Marvel anuncia novo Pantera Negra e confirma Gosling como Motoqueiro Fantasma em 2028.

A Marvel Studios aproveitou sua apresentação na San Diego Comic-Con International para anunciar dois projetos que chegarão em 2028: Pantera Negra III e Motoqueiro Fantasma.

Novo herdeiro de Wakanda

David Jonsson subiu ao palco ao lado do diretor Ryan Coogler. Letitia Wright e Winston Duke o cumprimentaram com sorrisos. Jonsson interpretará o filho de T’Challa, personagem que ficou famoso por Chadwick Boseman.
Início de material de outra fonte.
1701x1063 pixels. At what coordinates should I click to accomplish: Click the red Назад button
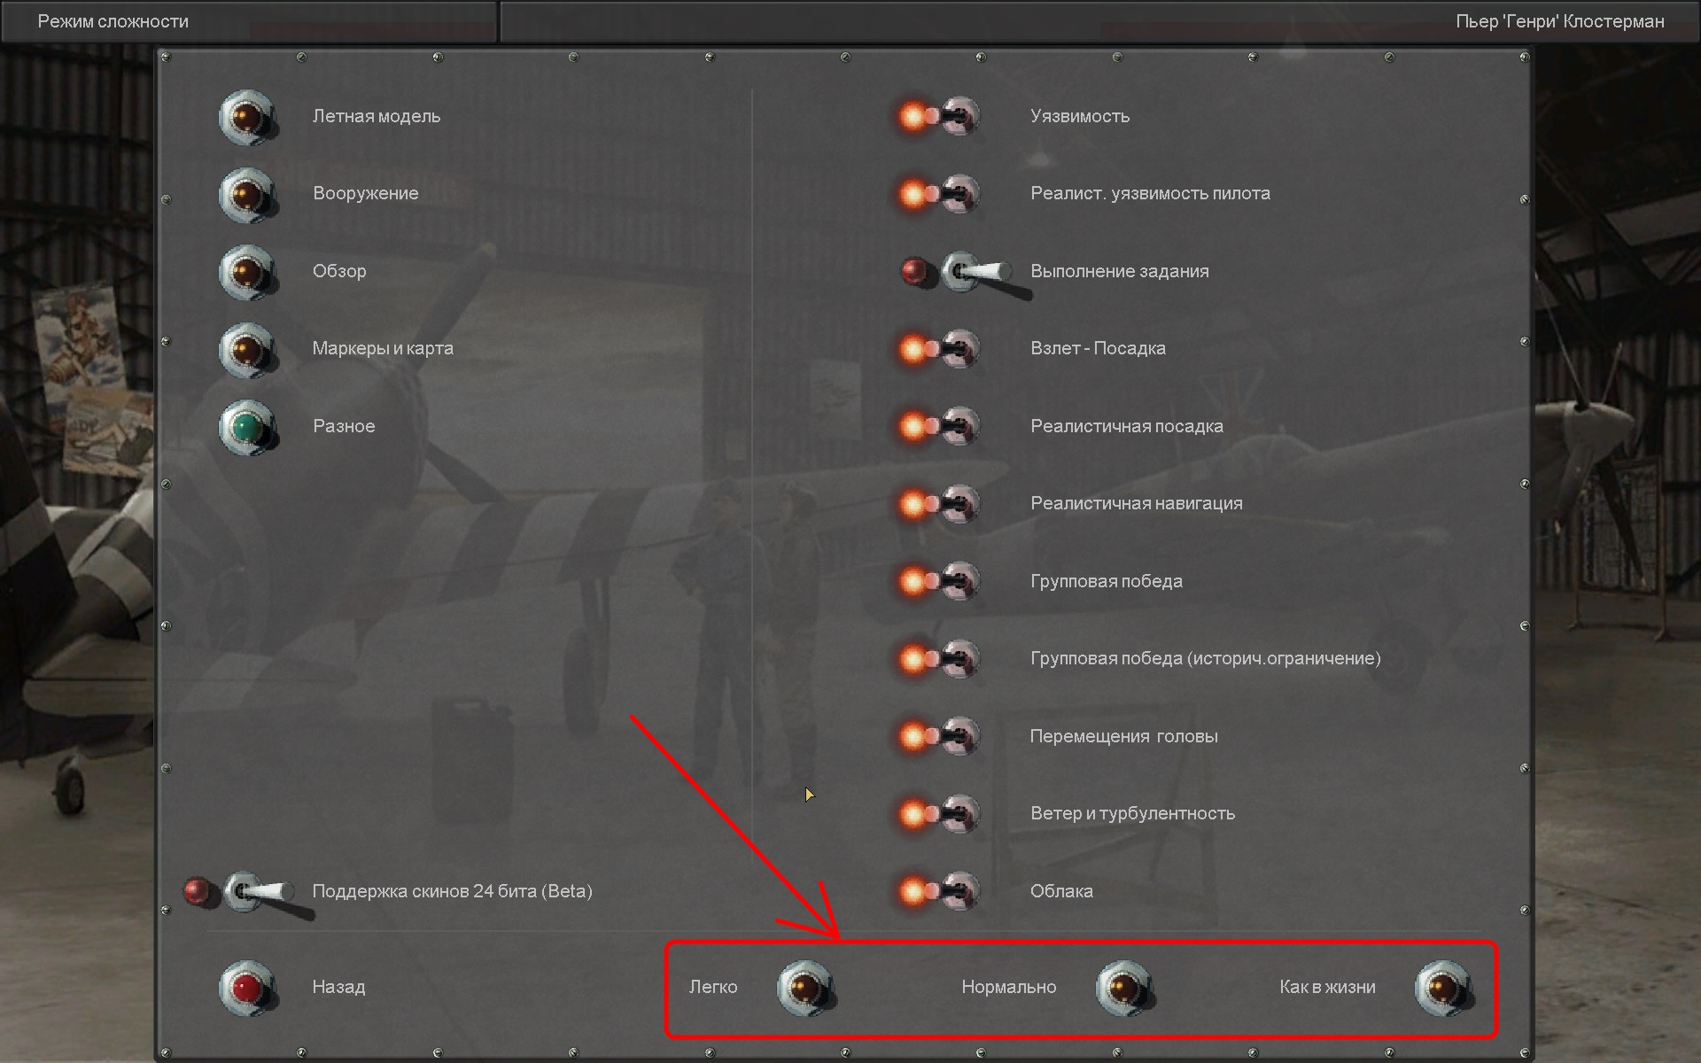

“Obrigado a esta família à qual tenho a honra e a bênção de me juntar. Não quero falar muito, porque quero deixar a tela falar”, disse o ator de 32 anos, conhecido por Industry e Alien: Romulus.

O lançamento de Pantera Negra III está previsto para 15 de dezembro de 2028. Boseman morreu em 2020. O primeiro filme da franquia arrecadou mais de US$ 1,3 bilhão e foi o primeiro filme de super-herói indicado ao Oscar de melhor filme.
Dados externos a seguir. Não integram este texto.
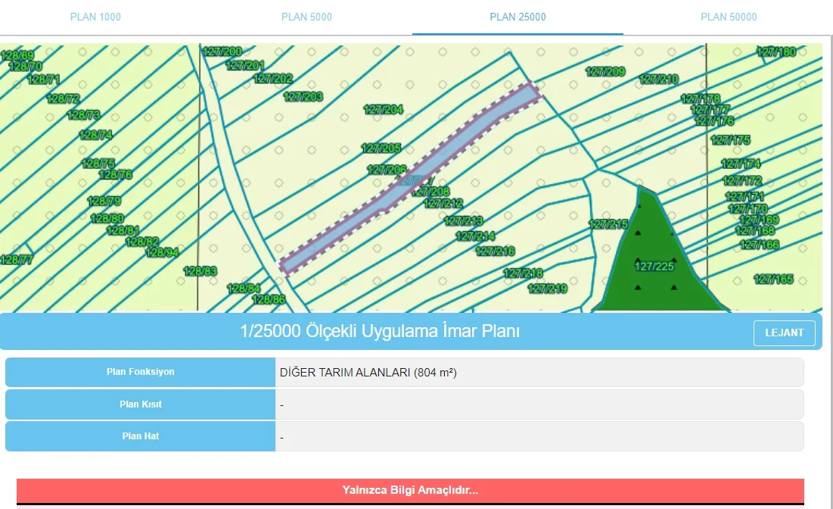Viewport: 833px width, 509px height.
Task: Switch to the PLAN 1000 tab
Action: pos(95,17)
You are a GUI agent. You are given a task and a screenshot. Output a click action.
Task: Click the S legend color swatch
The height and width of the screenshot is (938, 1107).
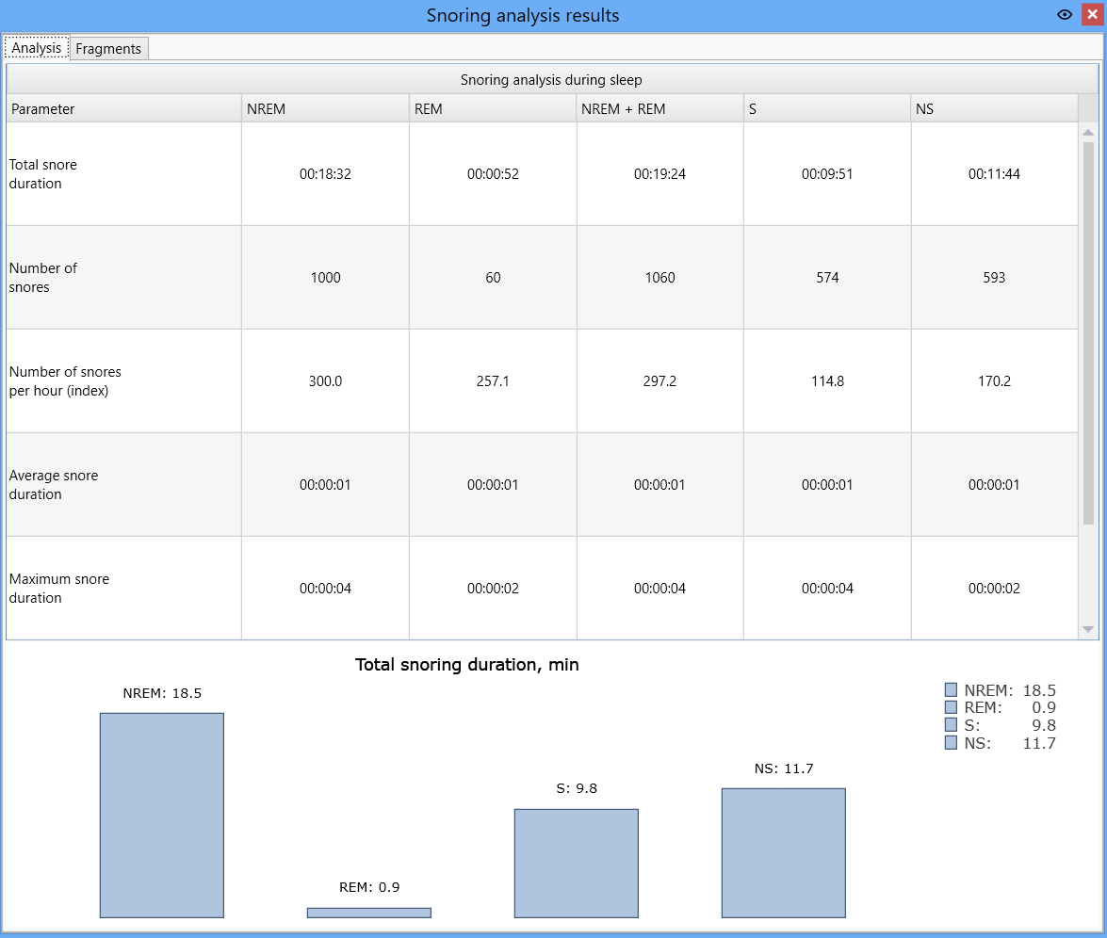[x=951, y=725]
Gosling anda na motocicleta infernal

Ryan Gosling repetirá com o diretor Shawn Levy em Ghost Rider. No painel, Levy relembrou sua passagem pelo Hall H, há dois anos, para promover Deadpool e Wolverine.

Gosling cumprimentou Kevin Feige e confessou que há muito tempo queria interpretar o personagem. Sua parceira, Eva Mendes, estrelou ao lado de Nicolas Cage na versão original de 2007, antes do universo cinematográfico Marvel. Desde então, os direitos foram revertidos para a Marvel Studios.

Mais surpresas no painel

Feige anunciou que Vingadores: Ultimato será relançado nos cinemas em 25 de setembro com novas cenas que se conectam a Vingadores: Dia do Juízo Final, agendado para 18 de dezembro.

Um trailer mostrou Victor Von Doom (Robert Downey Jr.) se relacionando com Reed Richards (Pedro Pascal) e Sue Storm (Vanessa Kirby). Sue chama Doom de pessoa quebrada: “Tudo o que ele amava foi tirado dele”. Downey Jr. brincou chamando-os de “melhores amigos”.

Ryan Reynolds surgiu da plateia vestido como um Deadpool cinza. Ele perguntou a Paul Rudd por que Thor chorou no filme anterior. Rudd respondeu: “Ele é um torcedor do Wrexham”, referindo-se ao time de futebol do qual Reynolds é co-proprietário.

O painel foi o mais esperado do evento. A Marvel busca reiniciar sua marca, afetada pelo excesso de séries no Disney+ e pelas críticas mistas de Capitão América: Admirável Mundo Novo.